[Pixel coordinate grounding data]
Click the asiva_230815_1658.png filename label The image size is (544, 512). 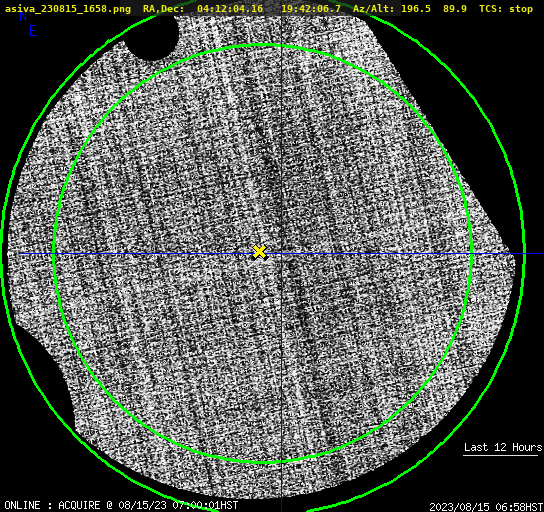[68, 9]

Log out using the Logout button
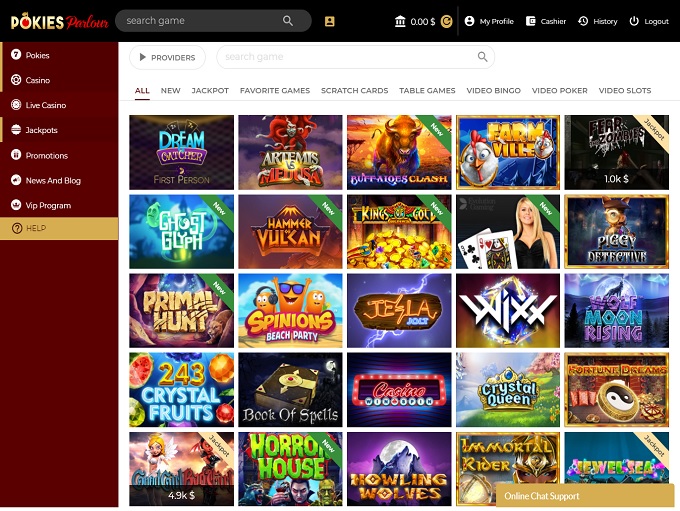(648, 21)
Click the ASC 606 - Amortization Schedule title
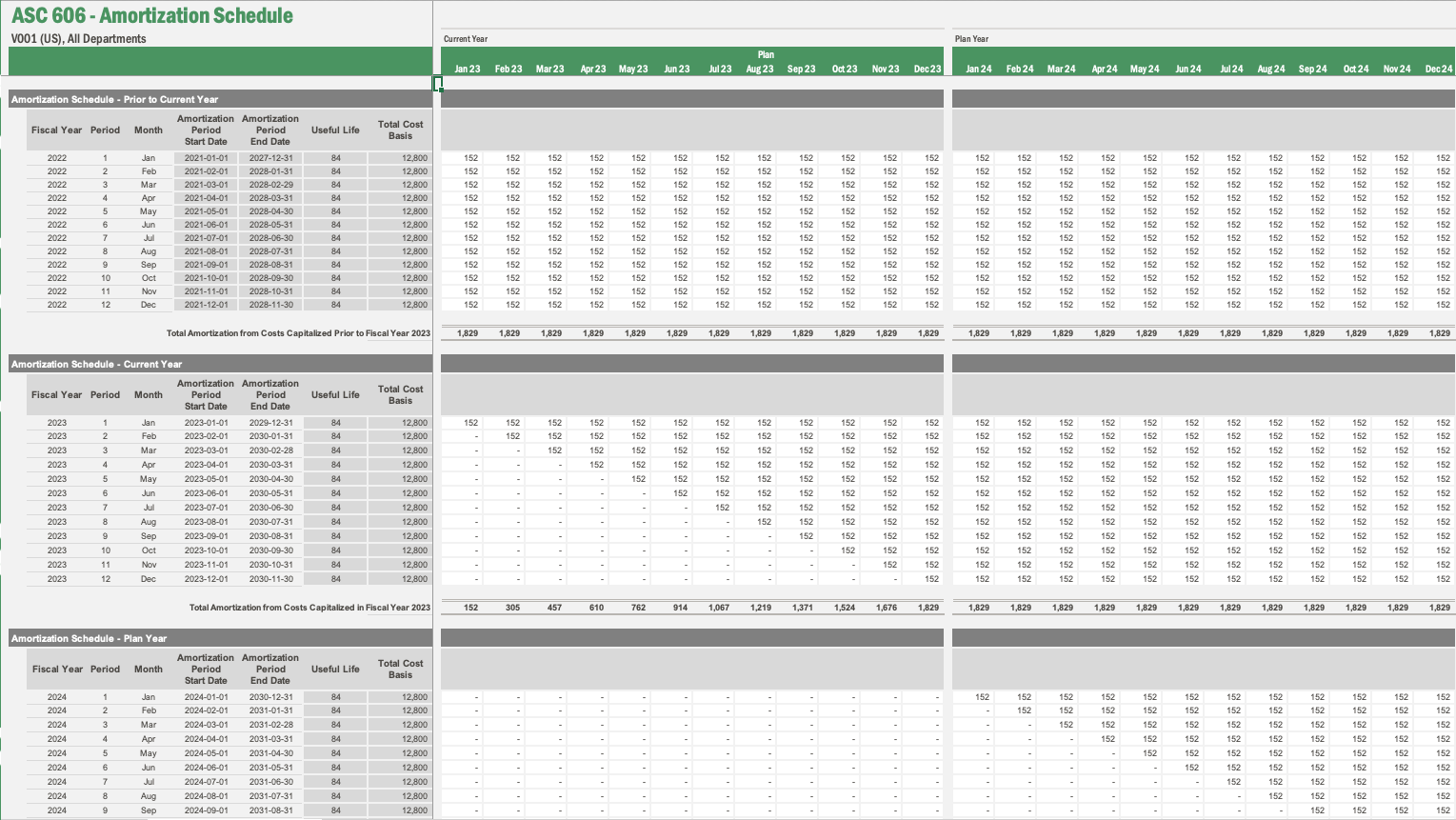Screen dimensions: 1456x820 tap(152, 16)
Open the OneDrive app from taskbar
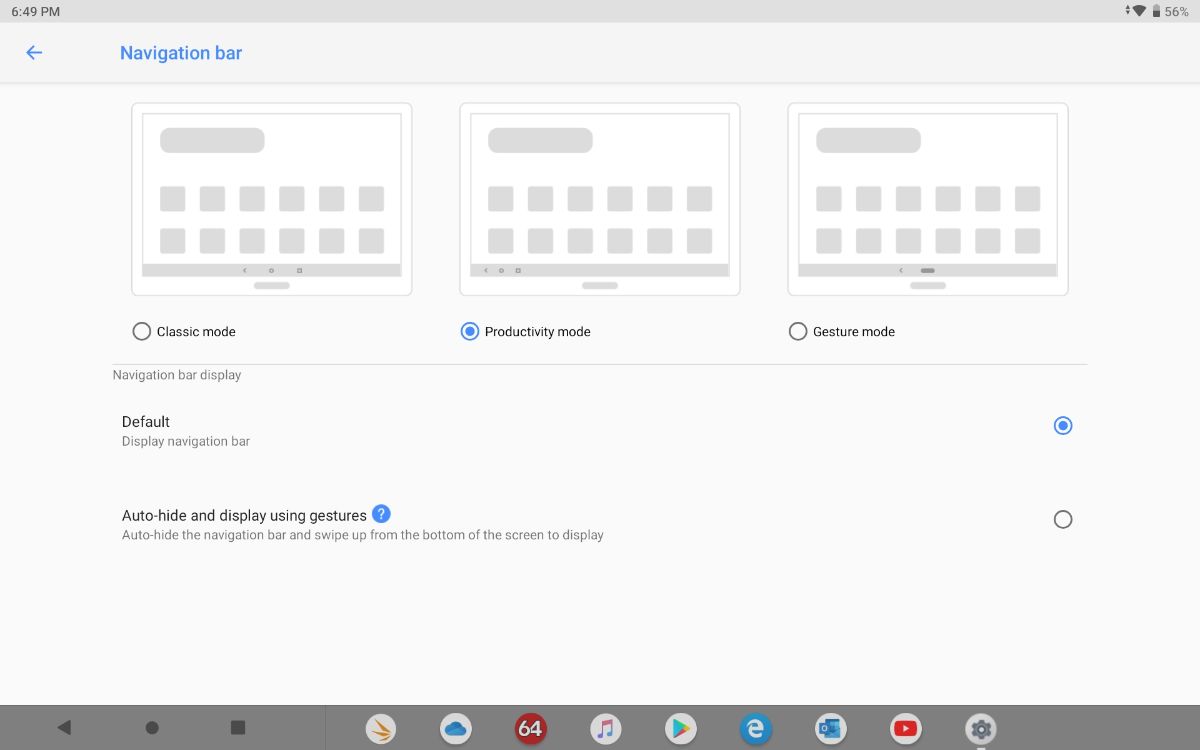 pyautogui.click(x=456, y=728)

▶ _Work instructions_
From the line holding "Log out using the Logout button" down to the final line of the entries above, print every line exactly. Pictures do not go in.

▶ _Answer to this task_
Log out using the Logout button
(648, 21)
Click the ASC 606 - Amortization Schedule title
Screen dimensions: 1456x820 tap(152, 16)
Open the OneDrive app from taskbar
 pyautogui.click(x=456, y=728)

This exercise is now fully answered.